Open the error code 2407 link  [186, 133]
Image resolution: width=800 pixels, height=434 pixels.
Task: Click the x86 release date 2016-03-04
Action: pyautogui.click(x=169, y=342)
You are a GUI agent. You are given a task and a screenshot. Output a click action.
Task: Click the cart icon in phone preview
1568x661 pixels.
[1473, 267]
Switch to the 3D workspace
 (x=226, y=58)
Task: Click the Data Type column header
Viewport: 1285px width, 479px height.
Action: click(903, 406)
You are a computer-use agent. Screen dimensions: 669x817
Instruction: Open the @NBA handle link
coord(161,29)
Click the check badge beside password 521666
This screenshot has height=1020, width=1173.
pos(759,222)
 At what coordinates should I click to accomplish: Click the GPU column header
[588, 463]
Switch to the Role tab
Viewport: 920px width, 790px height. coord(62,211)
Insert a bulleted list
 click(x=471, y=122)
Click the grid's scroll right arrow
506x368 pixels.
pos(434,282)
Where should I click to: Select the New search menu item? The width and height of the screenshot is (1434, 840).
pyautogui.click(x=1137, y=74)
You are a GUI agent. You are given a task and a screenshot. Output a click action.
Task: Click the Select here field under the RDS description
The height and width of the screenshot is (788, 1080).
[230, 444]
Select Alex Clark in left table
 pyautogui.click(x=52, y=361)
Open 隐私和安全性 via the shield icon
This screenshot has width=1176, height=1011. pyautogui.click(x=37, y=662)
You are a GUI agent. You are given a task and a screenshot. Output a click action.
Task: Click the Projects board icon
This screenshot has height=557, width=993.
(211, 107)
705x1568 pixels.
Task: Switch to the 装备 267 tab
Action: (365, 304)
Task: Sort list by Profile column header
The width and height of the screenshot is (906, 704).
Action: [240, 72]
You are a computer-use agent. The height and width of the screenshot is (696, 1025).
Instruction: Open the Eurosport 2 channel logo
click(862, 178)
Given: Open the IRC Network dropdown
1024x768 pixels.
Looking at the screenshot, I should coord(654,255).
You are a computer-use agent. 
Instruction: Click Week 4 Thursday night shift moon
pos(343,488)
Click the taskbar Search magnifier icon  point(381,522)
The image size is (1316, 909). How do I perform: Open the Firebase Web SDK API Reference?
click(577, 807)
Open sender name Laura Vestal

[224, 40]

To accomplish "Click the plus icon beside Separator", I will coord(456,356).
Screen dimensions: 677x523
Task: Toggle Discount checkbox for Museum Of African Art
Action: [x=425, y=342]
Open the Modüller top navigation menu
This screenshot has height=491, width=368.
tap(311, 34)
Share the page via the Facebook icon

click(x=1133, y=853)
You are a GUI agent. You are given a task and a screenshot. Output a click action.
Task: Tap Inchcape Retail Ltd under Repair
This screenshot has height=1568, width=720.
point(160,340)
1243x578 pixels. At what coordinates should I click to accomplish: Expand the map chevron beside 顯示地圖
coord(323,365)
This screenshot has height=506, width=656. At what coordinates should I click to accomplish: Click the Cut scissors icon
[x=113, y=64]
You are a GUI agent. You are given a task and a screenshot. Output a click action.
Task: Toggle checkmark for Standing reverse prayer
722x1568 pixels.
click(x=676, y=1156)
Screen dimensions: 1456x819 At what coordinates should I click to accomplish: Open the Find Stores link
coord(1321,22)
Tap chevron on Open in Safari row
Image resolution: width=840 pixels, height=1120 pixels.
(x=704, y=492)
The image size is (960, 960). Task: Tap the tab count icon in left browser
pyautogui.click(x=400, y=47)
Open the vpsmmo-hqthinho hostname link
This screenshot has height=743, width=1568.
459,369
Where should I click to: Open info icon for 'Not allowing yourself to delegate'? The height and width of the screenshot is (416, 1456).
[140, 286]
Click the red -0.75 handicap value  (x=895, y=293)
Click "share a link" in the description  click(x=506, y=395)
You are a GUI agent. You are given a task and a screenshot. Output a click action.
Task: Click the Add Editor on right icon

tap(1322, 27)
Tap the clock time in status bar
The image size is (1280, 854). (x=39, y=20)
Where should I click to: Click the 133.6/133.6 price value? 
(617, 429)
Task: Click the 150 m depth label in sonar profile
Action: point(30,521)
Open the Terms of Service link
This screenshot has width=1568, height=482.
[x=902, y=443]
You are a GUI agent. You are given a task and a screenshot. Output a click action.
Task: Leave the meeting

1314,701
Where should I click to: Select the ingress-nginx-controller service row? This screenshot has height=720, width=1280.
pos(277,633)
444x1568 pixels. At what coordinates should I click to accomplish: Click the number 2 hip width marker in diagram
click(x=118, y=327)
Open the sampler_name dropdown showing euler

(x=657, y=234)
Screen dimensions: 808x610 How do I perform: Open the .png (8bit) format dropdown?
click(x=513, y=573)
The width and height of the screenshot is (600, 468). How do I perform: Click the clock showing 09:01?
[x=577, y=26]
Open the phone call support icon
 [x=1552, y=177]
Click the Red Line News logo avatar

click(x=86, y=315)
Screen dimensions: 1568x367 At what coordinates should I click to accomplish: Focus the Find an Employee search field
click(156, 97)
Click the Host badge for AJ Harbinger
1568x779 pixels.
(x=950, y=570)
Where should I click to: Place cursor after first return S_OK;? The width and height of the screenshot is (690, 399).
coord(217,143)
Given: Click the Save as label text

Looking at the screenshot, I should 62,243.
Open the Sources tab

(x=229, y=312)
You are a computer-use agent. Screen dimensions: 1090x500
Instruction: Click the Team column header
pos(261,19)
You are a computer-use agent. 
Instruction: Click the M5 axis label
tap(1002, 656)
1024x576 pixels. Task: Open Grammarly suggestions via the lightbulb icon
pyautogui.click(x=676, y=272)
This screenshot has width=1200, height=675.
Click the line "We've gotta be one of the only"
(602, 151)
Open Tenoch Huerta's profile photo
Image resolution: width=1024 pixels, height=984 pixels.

..............................

Copy out exactly, and only, the lines from the one that contains "Click the Host badge for AJ Harbinger" through the last line of the material above.

* Your solution
Click the Host badge for AJ Harbinger
1568x779 pixels.
(x=950, y=570)
Where should I click to: Place cursor after first return S_OK;? The width and height of the screenshot is (690, 399).
coord(217,143)
Given: Click the Save as label text

Looking at the screenshot, I should 62,243.
Open the Sources tab

(x=229, y=312)
You are a computer-use agent. Screen dimensions: 1090x500
Instruction: Click the Team column header
pos(261,19)
You are a computer-use agent. 
Instruction: Click the M5 axis label
tap(1002, 656)
1024x576 pixels. Task: Open Grammarly suggestions via the lightbulb icon
pyautogui.click(x=676, y=272)
This screenshot has width=1200, height=675.
Click the line "We've gotta be one of the only"
(602, 151)
Open Tenoch Huerta's profile photo
Image resolution: width=1024 pixels, height=984 pixels.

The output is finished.